«E la sinistra dimenticò la giustizia» è il titolo di un servizio di Left sul tema “giustizia”. L’inserto settimanale dell‘Unità dedica la copertina al rapporto fra sinistra e magistratura, con due pezzi a firma di Donatella Coccoli e Rocco Vazzana. Che cosa dicono? Che la sinistra ha dimenticato la giustizia e che nella magistratura si assiste a una deriva partitocratica.
SINISTRA MANETTARA. Secondo il penalista Luigi Ferrajoli, uno dei padri di Magistratura democratica, una «parte della sinistra» ha rinunciato alla sua «cultura garantista» e «a una tradizione di tutela del più debole nei confronti della repressione, del sopruso, dell’abuso del potere giudiziario e anche di quello poliziesco», arrivando ad assumere, in certi casi, un «atteggiamento subalterno nei confronti del potere giudiziario». La sinistra si è «arroccata» in una posizione immobilista sulla questione giustizia non solo a causa di Silvio Berlusconi, spiega a Left, Salvatore Lupo, docente di storia contemporanea, ma anche di una parte della sinistra «non tanto quella parlamentare, ufficiale, quanto quella di opinione, costituita per esempio dalle dalla rete di organizzazioni per la legalità e l’antimafia», che ha preferito, spiega Coccoli, giornalista di Left, fornire «una sorta di delega al potere giudiziario».
MAGISTRATO MISSIONARIO. Con tangentopoli, «la figura del magistrato per i cittadini – spettatori dei processi-gogna in tv degli anni 90 – assume una funzione quasi salvifica», prosegue la giornalista di Left. «La battaglia legale contro la corruzione – mai combattuta prima di allora in modo così intenso – arriva a fare del pubblico ministero una specie di missionario». Valerio Spigarelli, presidente delle Unione camere penali, dice a Left che in quel periodo,«oltre alla perdita dell’identità garantista ed egualitaria, si fa strada una visione della legalità che per certi aspetti addirittura ricalca il modello della destra». «Cambia l’approccio culturale della sinistra e la parola d’ordine diventa “law and order”, lo slogan dei conservatori».

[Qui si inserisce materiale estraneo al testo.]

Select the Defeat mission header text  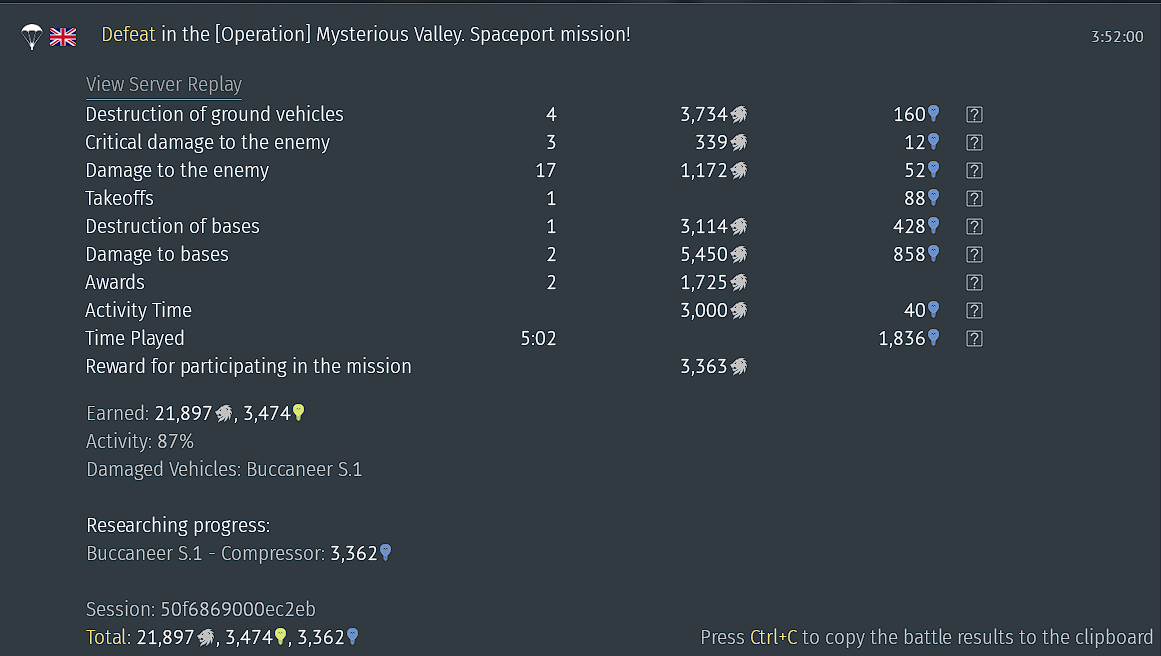tap(366, 35)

MAGISTRATURA PARTITOCRATICA. Left denuncia non solo l’immobilismo di una parte della sinistra ma anche quello delle toghe. Fra i magistrati, denuncia il settimanale di sinistra, c’è «un immobilismo “partitocratico” che rischia di ripercuotersi sui cittadini» ed «è sempre più difficile negare che i magistrati rispondano spesso a logiche puramente correntizie». «Chiunque – osserva Left – potrebbe essere giudicato da un magistrato promosso per fedeltà all’area di appartenenza, non per meriti». «È il bello dell’autogoverno – prosegue il settimanale di sinistra – un sistema concepito per garantire autonomia e indipendenza dalla politica. Una prerogativa costituzionale. L’autogoverno, che se mal governata rischia di diventare causa di possibili arbitrii».

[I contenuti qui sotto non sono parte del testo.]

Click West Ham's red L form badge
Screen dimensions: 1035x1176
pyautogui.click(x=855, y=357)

Per fare un esempio, il settimanle ricorda la mail del togato Francesco Vigorito, membro del Csm in quota Area (Magistratura democratica) che nel 2012 rese pubblica per sbaglio una mail su una nomina. «In quella mail – ricorda Left – Vigorito si rammaricava per aver promosso una candidata interna alla corrente a svantaggio di un magistrato più esperto e titolato». Da ultimo, il settimanale ricorda il pasticcio della nomina di Franco Roberti a capo della Dna, finita con un ricorso al Tar da parte del concorrente Vincenzo Macrì. Motivo del ricorso? Uno sbaglio grossolano del Csm: le «referenze di uno dei due candidati (Macrì, ndr) scomparse dal tavolo della commissione esaminatrice».
INGROIA VS FIANDACA. Anche il senatore Pd, Luciano Violante, ha ribadito ieri in un’intervista al Corriere della Sera, che sulla giustizia, «in questi 20 anni c’è stato un blocco ideologico, anche alimentato da una pressione elitario-borghese esterna al Parlamento, che ha teorizzato: “Con Berlusconi non si fa nulla”, “con la destra non si tocca nulla”». La polemica fra sinistra garantista e sinistra “manettara”, si interseca a quella su Giovanni Fiandaca, giurista penale, candidato alle europee dal Partito Democratico e accusato da Antonio Ingroia, ex pm e leader di Rivoluzione Civile, di essere un «uno dei principali giustificazionisti della trattativa stato-mafia».